More recently, in 2015, the WMPO adopted the 2040 Metropolitan Plan which does include the Gordon Road project — though it does not lay offer any specific timeline for the project.

“The widening of Gordon Road to multi-lanes is included the Wilmington Urban Area Metropolitan Planning Organization’s adopted 2040 Metropolitan Transportation Plan. This plan was adopted in November 2015 and guides the implementation of transportation projects in our region over the next 25 years,” Executive Director for the WMPO Mike Kozlosky said.

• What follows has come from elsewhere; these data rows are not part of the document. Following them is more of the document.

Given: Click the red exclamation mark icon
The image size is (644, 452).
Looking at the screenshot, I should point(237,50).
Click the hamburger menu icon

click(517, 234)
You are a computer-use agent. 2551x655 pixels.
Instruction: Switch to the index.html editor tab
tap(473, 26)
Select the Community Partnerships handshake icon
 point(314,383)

Plans have been in the works to widen Gordon Road for years but so far, nothing has been constructed (Port City Daily/Michael Praats)
Plans have been in the works to widen Gordon Road for years but so far, nothing has been constructed (Port City Daily/Michael Praats)

Funding is one of the biggest, if not the biggest, factor when it comes to major road projects; from the acquisition of private land to the actual construction costs, building roads is not cheap.

“In 2013, the Strategic Transportation Investments (STI) law was passed by the General Assembly that allows the N.C. Department of Transportation to use its funding more efficiently and effectively to enhance North Carolina’s infrastructure while supporting economic growth, job creation and a higher quality of life,” Kozlosky said

“The STI law also establishes the Strategic Mobility Formula, which allocates available revenues based on data-driven scoring and local input. It is used to develop NCDOT’s State Transportation Improvement Program, which identifies the transportation projects that will receive funding during a 10-year period,” he added.

The WMPO is well aware of the need for a widened Gordon Road and has even ranked it as a top priority project giving it a total of 100 points – the highest level of importance.

“Prioritization 4.0 was used to develop the 2018-2027 State/MPO Transportation Improvement Programs. Gordon Road qualifies for funding consideration in the Division Needs Tier. During the Prioritization 4.0 process, the MPO Board assigned the maximum local input points allowed (100) to the widening of Gordon Road. The project has been a priority for the MPO Board for many years,” Kozlosky said.

“We are currently working on Prioritization 5.0 with the projects at the Statewide Mobility and Regional Impact Tiers already announced. The MPO will begin our Division Needs Tier local input point assignment in September with MPO Board approval at the October 31 meeting. Over the course of the next two months, the MPO Board will be discussing these local priorities and how to assign our Division Needs Tier local input points,” he concluded.

A proposed 85-acre, 3.7 million-square-foot development on Gordon Road north of Wilmington. (Port City Daily photo / FILE PHOTO)
A proposed 85-acre, 3.7 million-square-foot development on Gordon Road north of Wilmington. (Port City Daily photo / FILE PHOTO)

New Growth means more traffic

As the area continues to grow and attract more residents and businesses, traffic is also becoming increasingly congested. New Hanover County Commissioners recently approved more than 700 new residential units on Gordon Road: a 300-unit apartment complex and a more-than-400-unit subdivision known as The Landing at Lewis Creek Estates.

Despite opposition from county planners as well as dissenting votes from Commissioners Jonathan Barfield and Rob Zapple, the commission approved the Landing at Lewis Creek Estates almost a year ago.

Related: County commissioners approve 400-plus residential units off Gordon Road despite opposition by planners

Clearing of the land has already begun and it is just a matter of time until homes are built, and more cars are added to the roads.

While it appears that local leaders, as well as officials at the North Carolina Department of Transportation, are well aware of the need for improvements, it will be some time before those improvements happen.